東大出身選手として唯一の本塁打をマークしている井手

〇井手峻氏
 東京大学のエースとして活躍した井手氏は、1966年ドラフトで中日から3位指名を受けると、三菱商事の内定を辞退してプロ入り。史上初めて、ドラフトで指名されて入団した東京大学出身のプロ野球選手となった。

 1年目から1軍で登板機会を得た井手氏は、プロ入り初勝利を挙げた試合で、奇しくも新治氏と史上唯一の「東大出身選手の投げ合い」を実現させている。しかし17試合に登板して1勝4敗、防御率5.13と苦しみ、翌年以降は怪我で1軍登板は叶わず。プロで挙げた白星は、先述の1勝のみに終わってしまった。

 しかし、俊足と強肩を買われて外野手へ転向すると、代走や守備固めとして出場機会を増やしていく。打席に立つ機会は多くなかったが、1973年5月5日の巨人戦で高橋一三氏からプロ生活最初で最後の本塁打を放ち、さらにこれが決勝弾となり、お立ち台に上がっている。東京大学出身者が記録した本塁打は、今なおこれが唯一だ。

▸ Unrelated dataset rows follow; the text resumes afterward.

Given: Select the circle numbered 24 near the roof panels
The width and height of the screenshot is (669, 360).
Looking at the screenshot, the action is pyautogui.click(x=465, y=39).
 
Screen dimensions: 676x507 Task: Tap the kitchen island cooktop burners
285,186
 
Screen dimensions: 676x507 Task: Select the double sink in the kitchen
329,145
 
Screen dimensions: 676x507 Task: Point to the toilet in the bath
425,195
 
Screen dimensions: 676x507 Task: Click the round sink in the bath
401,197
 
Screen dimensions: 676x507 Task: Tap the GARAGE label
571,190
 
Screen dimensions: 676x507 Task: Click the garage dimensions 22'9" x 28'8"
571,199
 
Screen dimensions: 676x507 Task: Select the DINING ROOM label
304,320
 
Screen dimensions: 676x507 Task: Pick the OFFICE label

 1974年には84試合に出場し、巨人のV10を阻止した中日のリーグ優勝にも貢献。通算359試合出場は、東京大学出身者としては歴代最多となる。現役を退いた後はコーチやフロントとしてチームに携わり、球団代表まで上り詰めている。2015年に取締役相談役を退任するまで、50年以上にわたって縁の下の力持ちとして中日を支える存在であり続けた。

〇小林至氏
 東京六大学では通算0勝12敗ながら、入団テストと練習生を経て、1992年のドラフト8位で指名を受けて千葉ロッテの一員となった小林氏。

 2年間の現役生活で1軍登板は1度もなかったが、引退後はコロンビア大学経営大学院でMBAを取得。2005年から福岡ソフトバンクの取締役等を務めた。2014年に退任するまでに3軍制度の導入や大物選手たちの獲得を手掛け、黄金時代を築くにあたって重要な役割を担った。

横浜、日本ハムに所属した松家

〇遠藤良平氏
「神宮のマウンドで投げる」という夢を叶えるために東京大学を目指し、一浪を経て見事に合格を果たした遠藤氏。1年次から憧れの舞台で登板を重ね、左腕としては東京大学野球部史上最多の通算8勝を挙げている。

 1999年ドラフトで日本ハム(現・北海道日本ハム)から7位指名されてプロ入り。2年間の現役生活で1軍登板は1試合のみだったが、引退後はフロントとしてチームに残留。現在は北海道日本ハムのゼネラルマネジャー補佐を務めており、来季からは宮台投手を見守る数少ない「先輩」ということになる。

〇松家卓弘氏
 東京大学でエースとして活躍し、25試合3勝17敗という数字を残した松家氏。2004年のドラフト9位で横浜(現・横浜DeNA)から指名され、国際協力銀行(JBIC)の内定を辞退してプロ野球の道へ進むことを決断した。

 プロ入り後4年間は1軍登板がなかったが、2009年に初登板を果たす。150キロを超える直球と鋭いフォークを武器に、9試合に登板して0勝1敗、防御率4.60。プロ入り初安打を放った9月28日の広島戦では、その投球を見た達川光男氏が松家氏の素質を絶賛していた。翌2010年にトレードで移籍した北海道日本ハムでも期待され、4月頭までに5試合に登板。しかしその後は相次ぐ怪我に悩まされてしまい、以降1軍登板は叶わなかった。

 2012年限りで戦力外通告を受けたが、教員への転身を目指して猛勉強を開始し、2015年に難関の香川県教員採用試験を見事突破。現在は香川中央高校で教鞭を執っている。

 以上のように、実績としては新治氏と井手氏が図抜けた存在となっている。近年プロの門を叩いた3選手は苦戦を強いられていたが、宮台は過去の歴史を塗り変えるような活躍を見せられるだろうか。「東京大学出身」ではなく「宮台康平」という1人の選手として、日本プロ野球界にその存在を印象付けるために。22歳左腕の挑戦が始まる。